Data for processing Start Marker
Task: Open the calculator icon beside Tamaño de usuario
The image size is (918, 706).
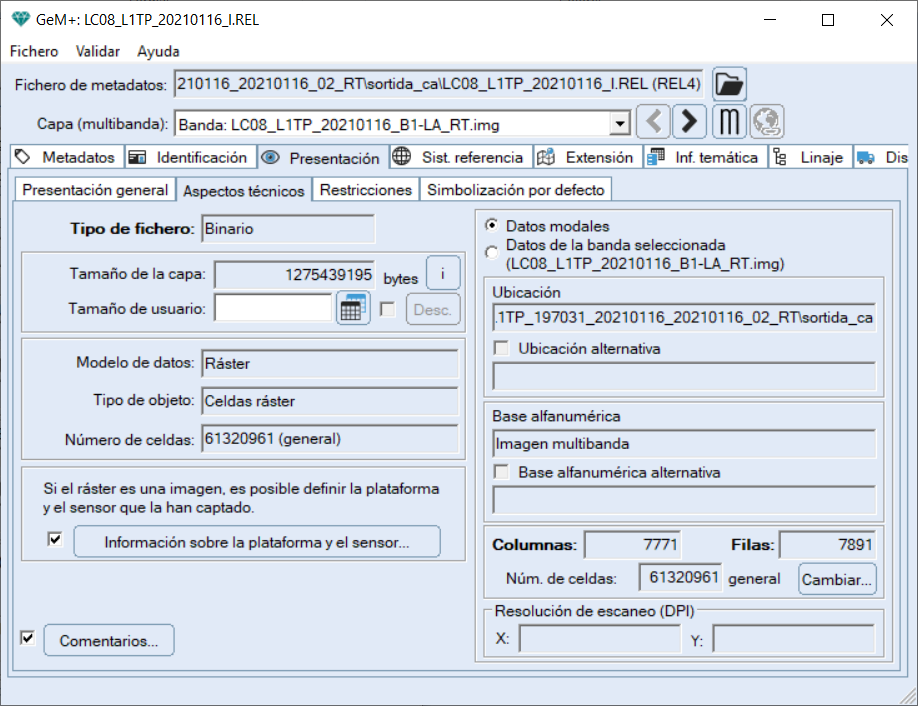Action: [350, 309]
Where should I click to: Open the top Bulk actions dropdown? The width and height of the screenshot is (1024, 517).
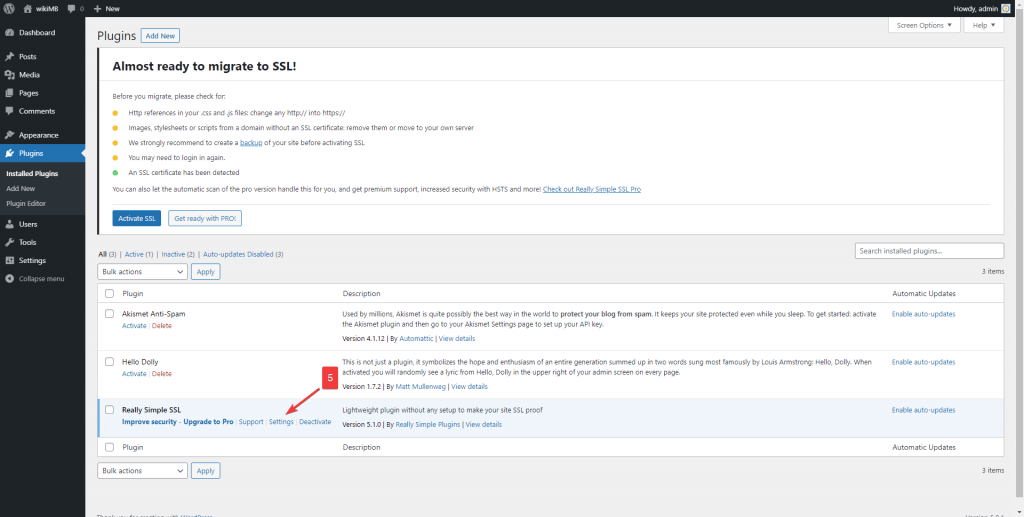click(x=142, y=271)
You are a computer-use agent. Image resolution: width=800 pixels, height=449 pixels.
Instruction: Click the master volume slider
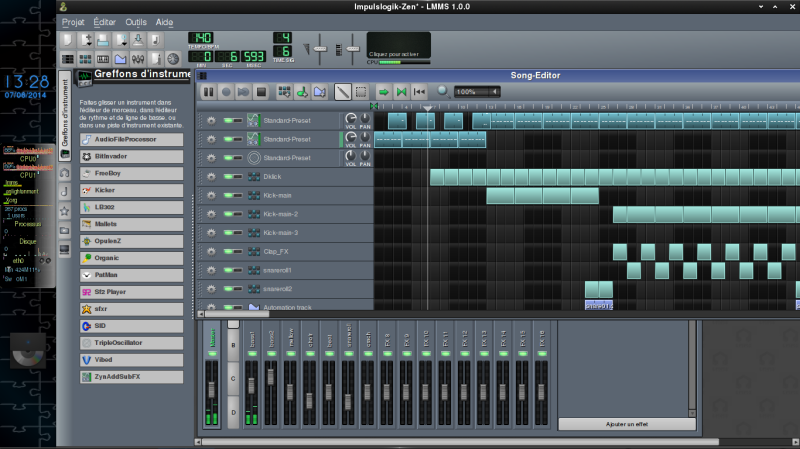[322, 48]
Data for processing End Marker
Data for processing Start Marker
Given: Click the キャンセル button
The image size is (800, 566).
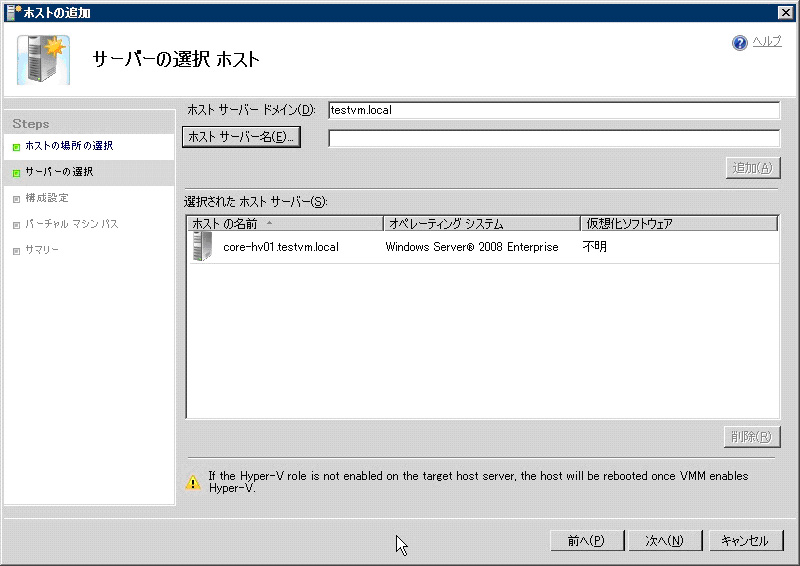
Data for processing End Marker
Look through the data above and return exactly the lines from the one that contains "Given: Click the キャンセル button" to the one that contains "The image size is (800, 566).", inclusive, with nothing else.

Given: Click the キャンセル button
The image size is (800, 566).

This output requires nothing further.